● **Task objective**:
Reproduce all of the records below verbatim, line for line.

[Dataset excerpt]
—————
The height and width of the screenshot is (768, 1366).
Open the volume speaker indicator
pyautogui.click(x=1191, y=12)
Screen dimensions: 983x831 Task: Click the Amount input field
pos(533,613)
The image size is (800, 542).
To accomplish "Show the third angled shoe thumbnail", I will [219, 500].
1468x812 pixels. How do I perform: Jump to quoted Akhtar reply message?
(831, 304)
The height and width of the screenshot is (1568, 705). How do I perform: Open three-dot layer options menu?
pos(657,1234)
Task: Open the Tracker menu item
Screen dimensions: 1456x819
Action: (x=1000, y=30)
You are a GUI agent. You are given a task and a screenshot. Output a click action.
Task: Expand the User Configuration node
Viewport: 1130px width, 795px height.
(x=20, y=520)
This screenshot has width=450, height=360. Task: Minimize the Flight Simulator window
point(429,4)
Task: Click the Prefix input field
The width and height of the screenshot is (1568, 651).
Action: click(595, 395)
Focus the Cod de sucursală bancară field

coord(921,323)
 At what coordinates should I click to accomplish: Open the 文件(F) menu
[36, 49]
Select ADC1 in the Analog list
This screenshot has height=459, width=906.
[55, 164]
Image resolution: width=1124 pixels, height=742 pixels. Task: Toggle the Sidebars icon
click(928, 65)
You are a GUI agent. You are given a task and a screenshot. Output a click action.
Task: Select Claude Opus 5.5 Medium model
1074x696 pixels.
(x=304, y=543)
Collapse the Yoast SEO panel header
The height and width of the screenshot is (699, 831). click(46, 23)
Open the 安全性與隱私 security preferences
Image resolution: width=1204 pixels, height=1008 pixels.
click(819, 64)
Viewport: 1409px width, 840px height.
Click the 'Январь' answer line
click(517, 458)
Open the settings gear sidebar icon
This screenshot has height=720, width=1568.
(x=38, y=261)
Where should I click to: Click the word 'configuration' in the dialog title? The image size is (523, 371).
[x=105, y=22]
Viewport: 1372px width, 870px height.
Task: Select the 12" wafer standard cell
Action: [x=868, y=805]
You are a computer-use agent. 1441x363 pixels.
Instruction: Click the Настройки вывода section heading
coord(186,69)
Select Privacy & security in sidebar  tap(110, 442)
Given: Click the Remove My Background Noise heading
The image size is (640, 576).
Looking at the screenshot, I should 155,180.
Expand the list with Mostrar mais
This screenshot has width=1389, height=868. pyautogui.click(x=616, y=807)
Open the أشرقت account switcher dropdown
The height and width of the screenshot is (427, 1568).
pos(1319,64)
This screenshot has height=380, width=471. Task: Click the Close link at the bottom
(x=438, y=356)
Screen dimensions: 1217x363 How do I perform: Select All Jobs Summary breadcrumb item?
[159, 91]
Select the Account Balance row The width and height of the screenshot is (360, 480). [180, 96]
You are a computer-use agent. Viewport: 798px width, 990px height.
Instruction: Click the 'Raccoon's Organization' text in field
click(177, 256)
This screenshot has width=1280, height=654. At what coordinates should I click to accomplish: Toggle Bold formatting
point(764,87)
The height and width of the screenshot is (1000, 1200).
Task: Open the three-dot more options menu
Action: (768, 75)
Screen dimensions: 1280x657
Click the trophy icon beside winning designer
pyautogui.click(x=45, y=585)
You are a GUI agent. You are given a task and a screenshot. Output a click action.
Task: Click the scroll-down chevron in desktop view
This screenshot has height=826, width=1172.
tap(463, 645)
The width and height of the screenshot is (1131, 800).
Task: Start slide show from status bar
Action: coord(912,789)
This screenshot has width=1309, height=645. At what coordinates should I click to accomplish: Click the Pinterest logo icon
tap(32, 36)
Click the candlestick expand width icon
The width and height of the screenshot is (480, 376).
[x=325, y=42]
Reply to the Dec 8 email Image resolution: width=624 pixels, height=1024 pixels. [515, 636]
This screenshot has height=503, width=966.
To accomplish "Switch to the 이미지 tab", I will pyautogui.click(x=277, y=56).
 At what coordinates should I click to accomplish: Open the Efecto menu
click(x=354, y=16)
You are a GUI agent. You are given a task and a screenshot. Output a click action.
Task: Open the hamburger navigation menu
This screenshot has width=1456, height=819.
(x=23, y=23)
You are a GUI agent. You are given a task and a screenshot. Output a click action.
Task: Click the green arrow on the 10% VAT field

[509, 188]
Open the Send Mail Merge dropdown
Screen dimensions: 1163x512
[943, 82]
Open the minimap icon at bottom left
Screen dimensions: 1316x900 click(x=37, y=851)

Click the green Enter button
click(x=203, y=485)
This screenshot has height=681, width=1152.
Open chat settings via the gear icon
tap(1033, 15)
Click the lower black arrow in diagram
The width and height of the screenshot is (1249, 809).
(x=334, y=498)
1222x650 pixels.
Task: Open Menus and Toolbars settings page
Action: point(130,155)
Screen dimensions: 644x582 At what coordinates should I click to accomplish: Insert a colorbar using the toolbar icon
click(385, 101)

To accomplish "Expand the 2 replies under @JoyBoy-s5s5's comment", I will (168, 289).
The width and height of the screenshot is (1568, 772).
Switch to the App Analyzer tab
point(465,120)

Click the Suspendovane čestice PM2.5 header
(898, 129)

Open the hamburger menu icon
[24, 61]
—————
● **Final answer**:
The height and width of the screenshot is (768, 1366).
Open the volume speaker indicator
pyautogui.click(x=1191, y=12)
Screen dimensions: 983x831 Task: Click the Amount input field
pos(533,613)
The image size is (800, 542).
To accomplish "Show the third angled shoe thumbnail", I will [219, 500].
1468x812 pixels. How do I perform: Jump to quoted Akhtar reply message?
(831, 304)
The height and width of the screenshot is (1568, 705). How do I perform: Open three-dot layer options menu?
pos(657,1234)
Task: Open the Tracker menu item
Screen dimensions: 1456x819
Action: (x=1000, y=30)
You are a GUI agent. You are given a task and a screenshot. Output a click action.
Task: Expand the User Configuration node
Viewport: 1130px width, 795px height.
(x=20, y=520)
This screenshot has width=450, height=360. Task: Minimize the Flight Simulator window
point(429,4)
Task: Click the Prefix input field
The width and height of the screenshot is (1568, 651).
Action: click(595, 395)
Focus the Cod de sucursală bancară field

coord(921,323)
 At what coordinates should I click to accomplish: Open the 文件(F) menu
[36, 49]
Select ADC1 in the Analog list
This screenshot has height=459, width=906.
[55, 164]
Image resolution: width=1124 pixels, height=742 pixels. Task: Toggle the Sidebars icon
click(928, 65)
You are a GUI agent. You are given a task and a screenshot. Output a click action.
Task: Select Claude Opus 5.5 Medium model
1074x696 pixels.
(x=304, y=543)
Collapse the Yoast SEO panel header
The height and width of the screenshot is (699, 831). click(46, 23)
Open the 安全性與隱私 security preferences
Image resolution: width=1204 pixels, height=1008 pixels.
click(819, 64)
Viewport: 1409px width, 840px height.
Click the 'Январь' answer line
click(517, 458)
Open the settings gear sidebar icon
This screenshot has height=720, width=1568.
(x=38, y=261)
Where should I click to: Click the word 'configuration' in the dialog title? The image size is (523, 371).
[x=105, y=22]
Viewport: 1372px width, 870px height.
Task: Select the 12" wafer standard cell
Action: [x=868, y=805]
You are a computer-use agent. 1441x363 pixels.
Instruction: Click the Настройки вывода section heading
coord(186,69)
Select Privacy & security in sidebar  tap(110, 442)
Given: Click the Remove My Background Noise heading
The image size is (640, 576).
Looking at the screenshot, I should 155,180.
Expand the list with Mostrar mais
This screenshot has width=1389, height=868. pyautogui.click(x=616, y=807)
Open the أشرقت account switcher dropdown
The height and width of the screenshot is (427, 1568).
pos(1319,64)
This screenshot has height=380, width=471. Task: Click the Close link at the bottom
(x=438, y=356)
Screen dimensions: 1217x363 How do I perform: Select All Jobs Summary breadcrumb item?
[159, 91]
Select the Account Balance row The width and height of the screenshot is (360, 480). [180, 96]
You are a computer-use agent. Viewport: 798px width, 990px height.
Instruction: Click the 'Raccoon's Organization' text in field
click(177, 256)
This screenshot has width=1280, height=654. At what coordinates should I click to accomplish: Toggle Bold formatting
point(764,87)
The height and width of the screenshot is (1000, 1200).
Task: Open the three-dot more options menu
Action: (768, 75)
Screen dimensions: 1280x657
Click the trophy icon beside winning designer
pyautogui.click(x=45, y=585)
You are a GUI agent. You are given a task and a screenshot. Output a click action.
Task: Click the scroll-down chevron in desktop view
This screenshot has height=826, width=1172.
tap(463, 645)
The width and height of the screenshot is (1131, 800).
Task: Start slide show from status bar
Action: coord(912,789)
This screenshot has width=1309, height=645. At what coordinates should I click to accomplish: Click the Pinterest logo icon
tap(32, 36)
Click the candlestick expand width icon
The width and height of the screenshot is (480, 376).
[x=325, y=42]
Reply to the Dec 8 email Image resolution: width=624 pixels, height=1024 pixels. [515, 636]
This screenshot has height=503, width=966.
To accomplish "Switch to the 이미지 tab", I will pyautogui.click(x=277, y=56).
 At what coordinates should I click to accomplish: Open the Efecto menu
click(x=354, y=16)
You are a GUI agent. You are given a task and a screenshot. Output a click action.
Task: Open the hamburger navigation menu
This screenshot has width=1456, height=819.
(x=23, y=23)
You are a GUI agent. You are given a task and a screenshot. Output a click action.
Task: Click the green arrow on the 10% VAT field

[509, 188]
Open the Send Mail Merge dropdown
Screen dimensions: 1163x512
[943, 82]
Open the minimap icon at bottom left
Screen dimensions: 1316x900 click(x=37, y=851)

Click the green Enter button
click(x=203, y=485)
This screenshot has height=681, width=1152.
Open chat settings via the gear icon
tap(1033, 15)
Click the lower black arrow in diagram
The width and height of the screenshot is (1249, 809).
(x=334, y=498)
1222x650 pixels.
Task: Open Menus and Toolbars settings page
Action: point(130,155)
Screen dimensions: 644x582 At what coordinates should I click to accomplish: Insert a colorbar using the toolbar icon
click(385, 101)

To accomplish "Expand the 2 replies under @JoyBoy-s5s5's comment", I will (168, 289).
The width and height of the screenshot is (1568, 772).
Switch to the App Analyzer tab
point(465,120)

Click the Suspendovane čestice PM2.5 header
(898, 129)

Open the hamburger menu icon
[24, 61]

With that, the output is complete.